# Submit your Custom Backgrounds, to be included in the next GummyCharged



## Kejar31 (Jun 9, 2011)

Hey everyone..

I would like to create a set of community made custom background for the next release of GummyCharged and need your help









Please use this thread to submit your work.. Also please make sure all work is your own and not kanged


----------



## evolume (Jun 13, 2011)

Uncropped photos I took in Eastern Washington this weekend. Tried them all as DX wallpapers but can't decide which one I like best.

https://picasaweb.google.com/105392...?authkey=Gv1sRgCPj898mj646fOA&feat=directlink


----------



## iamtyy (Jun 6, 2011)

Here's one I made


















Nice and simple


----------



## KsKnightmare (Jun 6, 2011)

Here's a wallpaper I made. Not really gummy themed but i like it

Sent from my charge


----------



## Kejar31 (Jun 9, 2011)

KsKnightmare said:


> Here's a wallpaper I made. Not really gummy themed but i like it
> 
> Sent from my charge


Cool I really Like it







Can you post a larger one like say a 960X800 one


----------



## KsKnightmare (Jun 6, 2011)

absolutely, i just did that real quick from my phone earlier and it didnt load right lol. this should be it though.

http://goo.gl/WlL0S
i couldnt get it to upload through attachments :/


----------



## KsKnightmare (Jun 6, 2011)

Another one


----------



## Kejar31 (Jun 9, 2011)

KsKnightmare said:


> Another one


I think something is wrong wtih that link







sad cause I really wanted to see it


----------



## KsKnightmare (Jun 6, 2011)

Kejar31 said:


> I think something is wrong wtih that link
> 
> 
> 
> ...


the first or second one i posted ? lol


----------



## Kejar31 (Jun 9, 2011)

KsKnightmare said:


> the first or second one i posted ? lol


I only got the first one.. the second one does not show up in the thread


----------



## KsKnightmare (Jun 6, 2011)

View attachment 272


Sent from my charge


----------



## keithce (Jun 22, 2011)

How many people have heard of digitalblasphemy? I'm a lifetime member there and the guy creates amazing desktop backgrounds. For each background he creates he also renders about 20 or so resolutions including dual, triple monitors and a variety of mobile sizes.

I'd highly recommend checking it out ( http://www.digitalblasphemy.com/wip.shtml ) and getting a subscription. I know this sounds like a sales job, but I genuinely love the guys work!

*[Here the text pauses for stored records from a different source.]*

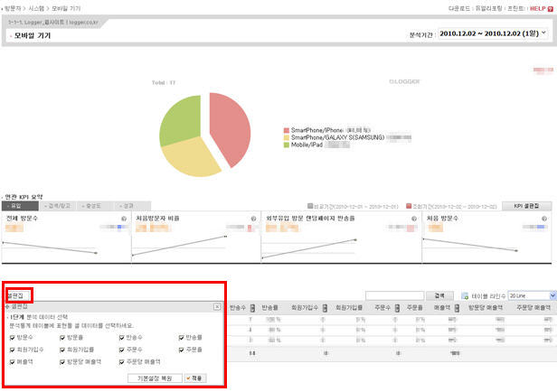Image resolution: width=557 pixels, height=392 pixels.
Task: Switch to the 검색/광고 KPI tab
Action: pyautogui.click(x=56, y=206)
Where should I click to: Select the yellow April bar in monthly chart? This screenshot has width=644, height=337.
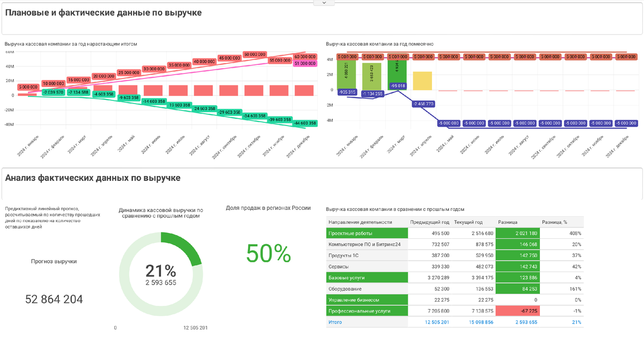[x=422, y=80]
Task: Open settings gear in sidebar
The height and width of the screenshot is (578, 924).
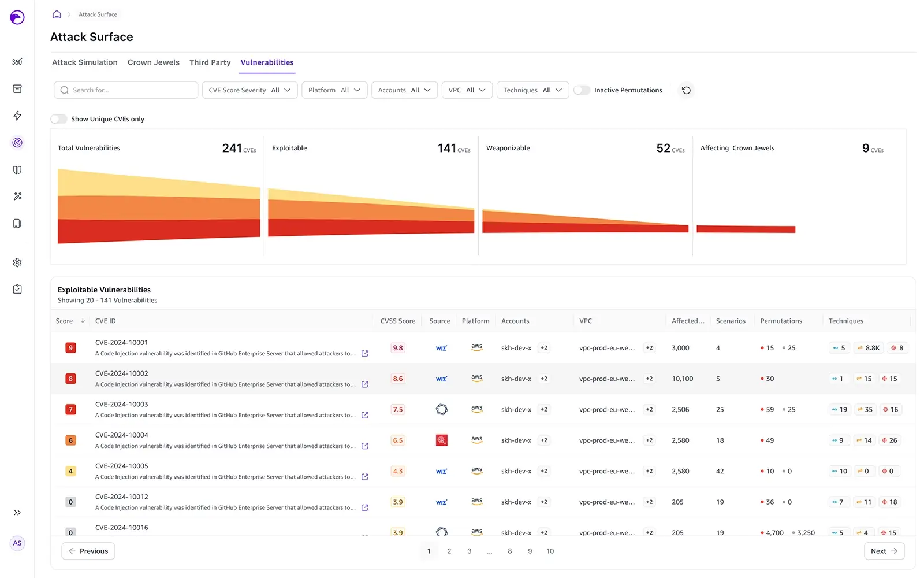Action: click(17, 262)
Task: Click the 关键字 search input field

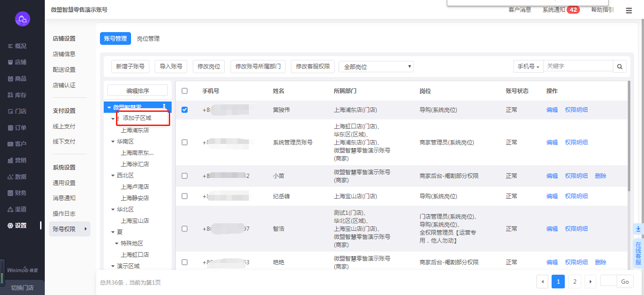Action: (578, 67)
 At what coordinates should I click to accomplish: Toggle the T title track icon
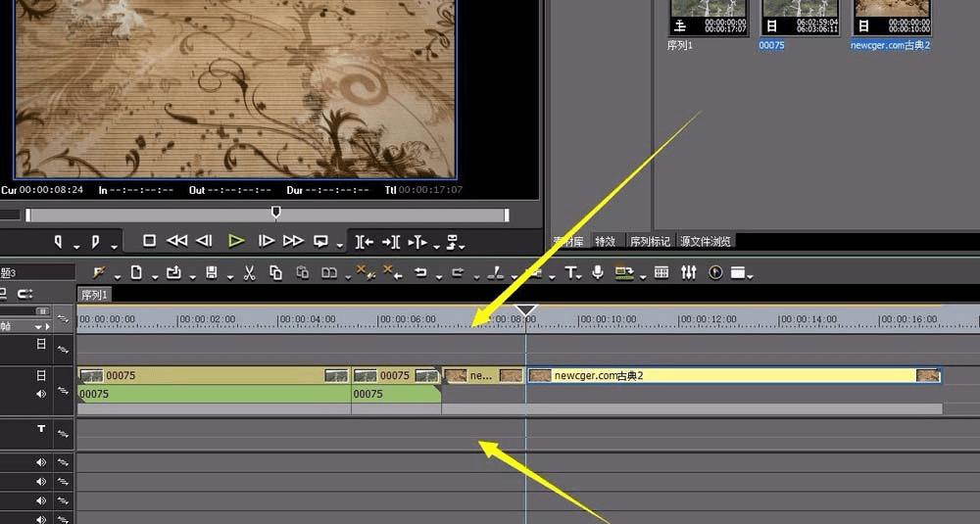point(41,428)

I haven't checked out the free gallery to see if any mobile renders are on there, but if there are you could probably ask him to include them in the ROM.


----------



## KsKnightmare (Jun 6, 2011)

Heres the links to these, i cant post them for some reason

Typography
http://goo.gl/VcJt8

Mario
http://goo.gl/LwdK5

Space Explosion 2
http://goo.gl/W5vtm


----------



## Rominucka (Jun 23, 2011)

I wanted to make him look like he was made out of gummy bear material...oh well

Let's just call it a work in progress. Everything looks good on the phone except for the android guy...a little too blurry.


----------



## Kejar31 (Jun 9, 2011)

Rominucka said:


> I wanted to make him look like he was made out of gummy bear material...oh well
> 
> Let's just call it a work in progress. Everything looks good on the phone except for the android guy...a little too blurry.


 I like it!


----------



## Rominucka (Jun 23, 2011)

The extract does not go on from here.